Originally wanting to attend graduate school to continue his studies in Russian and Eastern European history, Ramsey discovered that academic jobs were hard to come by, and realized he enjoyed a career in libraries.
“What I really loved about history was the research process and the times that I spent in the library and the archives,” he said.
In 2009, Ramsey completed his master’s degree in library and information studies at UW-Madison and scored his first major job with the Kilbourn Public Library at Wisconsin Dells.

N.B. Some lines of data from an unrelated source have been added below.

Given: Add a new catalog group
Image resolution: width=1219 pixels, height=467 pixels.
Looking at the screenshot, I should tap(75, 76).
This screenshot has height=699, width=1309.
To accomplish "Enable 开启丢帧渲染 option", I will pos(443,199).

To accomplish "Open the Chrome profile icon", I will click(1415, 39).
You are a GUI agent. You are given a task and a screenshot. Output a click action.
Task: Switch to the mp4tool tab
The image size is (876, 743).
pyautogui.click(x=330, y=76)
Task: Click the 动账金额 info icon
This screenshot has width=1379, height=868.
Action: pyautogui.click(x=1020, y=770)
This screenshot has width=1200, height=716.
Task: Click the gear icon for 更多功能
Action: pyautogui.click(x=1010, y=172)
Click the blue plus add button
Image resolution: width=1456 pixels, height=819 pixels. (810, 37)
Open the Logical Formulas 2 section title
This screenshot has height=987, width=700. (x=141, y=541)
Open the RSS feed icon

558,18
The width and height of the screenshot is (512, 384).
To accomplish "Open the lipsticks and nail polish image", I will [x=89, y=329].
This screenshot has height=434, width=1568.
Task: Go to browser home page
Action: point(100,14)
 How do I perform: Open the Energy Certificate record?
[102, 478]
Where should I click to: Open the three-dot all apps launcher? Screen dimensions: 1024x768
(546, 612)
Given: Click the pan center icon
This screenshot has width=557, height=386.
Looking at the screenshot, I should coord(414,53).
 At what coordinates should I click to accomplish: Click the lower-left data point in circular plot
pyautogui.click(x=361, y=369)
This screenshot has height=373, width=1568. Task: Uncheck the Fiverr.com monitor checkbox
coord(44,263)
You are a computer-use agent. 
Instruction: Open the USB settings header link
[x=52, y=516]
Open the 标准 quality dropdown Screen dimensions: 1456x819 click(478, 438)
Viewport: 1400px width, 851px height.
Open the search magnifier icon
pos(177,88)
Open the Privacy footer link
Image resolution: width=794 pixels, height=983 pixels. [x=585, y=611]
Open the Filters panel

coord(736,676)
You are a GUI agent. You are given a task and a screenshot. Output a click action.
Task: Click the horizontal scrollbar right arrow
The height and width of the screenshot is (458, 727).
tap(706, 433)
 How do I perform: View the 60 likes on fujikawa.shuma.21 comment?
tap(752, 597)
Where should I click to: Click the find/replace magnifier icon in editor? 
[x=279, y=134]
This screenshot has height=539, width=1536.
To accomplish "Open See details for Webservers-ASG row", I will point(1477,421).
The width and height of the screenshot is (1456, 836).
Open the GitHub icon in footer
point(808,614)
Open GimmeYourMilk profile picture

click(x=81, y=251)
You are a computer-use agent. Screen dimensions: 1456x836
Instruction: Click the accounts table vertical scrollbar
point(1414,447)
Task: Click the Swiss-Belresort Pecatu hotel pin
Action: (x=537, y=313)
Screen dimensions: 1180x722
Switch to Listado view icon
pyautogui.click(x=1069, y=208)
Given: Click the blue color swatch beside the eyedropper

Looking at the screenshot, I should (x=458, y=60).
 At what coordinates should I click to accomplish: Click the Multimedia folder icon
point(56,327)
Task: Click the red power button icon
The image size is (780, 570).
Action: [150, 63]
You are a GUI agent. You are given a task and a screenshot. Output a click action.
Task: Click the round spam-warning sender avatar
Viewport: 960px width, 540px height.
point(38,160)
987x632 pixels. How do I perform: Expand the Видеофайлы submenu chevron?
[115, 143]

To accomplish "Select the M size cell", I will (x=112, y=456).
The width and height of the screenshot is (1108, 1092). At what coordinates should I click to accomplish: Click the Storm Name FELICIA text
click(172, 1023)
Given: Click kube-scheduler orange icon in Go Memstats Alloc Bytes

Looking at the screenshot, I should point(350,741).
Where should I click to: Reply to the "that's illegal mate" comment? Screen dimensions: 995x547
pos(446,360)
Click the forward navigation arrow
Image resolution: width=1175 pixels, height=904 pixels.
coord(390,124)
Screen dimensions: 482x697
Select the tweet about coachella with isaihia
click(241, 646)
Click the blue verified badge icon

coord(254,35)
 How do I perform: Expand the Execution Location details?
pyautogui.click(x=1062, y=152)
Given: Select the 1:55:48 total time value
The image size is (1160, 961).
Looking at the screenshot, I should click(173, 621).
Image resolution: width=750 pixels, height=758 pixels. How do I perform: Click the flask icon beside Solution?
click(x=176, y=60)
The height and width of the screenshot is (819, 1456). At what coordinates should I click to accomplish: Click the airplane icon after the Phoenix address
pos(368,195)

Next, he worked at with the Madison Public Library’s Hawthorne branch before being hired to lead adult services department at the Middleton Public Library in 2012, where his interest in history influenced his programming responsibilities.
“I started a lecture series there with UW professors and, because of my personal interests, I think it tended a little bit more towards humanities and social sciences,” he said.
Ramsey, however, tried to include a “broad array of topics” and was always looking for a variety of potential lecturers.
“We did a lot of work with the Wisconsin Historical Society, having their authors come and give book talks and I’d like to continue that here at some point,” Ramsey said.
In his new position at the Stoughton Public Library, Ramsey has enjoyed solving problems, planning and strategizing.
“I get to do something different almost every day,” he said. “I see my role as a director as being an advocate for the library, somebody who can explain to the stakeholders and to the community the importance and the value of libraries for literacy and lifelong learning and cultural engagement.”
Ramsey acknowledged that he can’t take on the library’s future challenges by himself, including a possible need for more staff workspace and patron meeting areas.
“I get to work with a fantastic staff who do great things every day,” he said. “The dedication to serving the public and to making the library the best it can be on the part of the staff is really what I noticed first and foremost.”
Ramsey also recognized the contributions of library volunteers, including the library board of trustees, as well as “tremendous support” from the City of Stoughton.
“The vast majority of our funding comes from the city and the City Council has been a great supporter of the library,” Ramsey said. “It’s quite a concept that we invest in these institutions, that we as communities and taxpayers decide that we are going to make these buildings and these collections and these services available to everyone regardless of their ability to pay and regardless of where they’re at in life, and that’s a pretty wonderful thing.”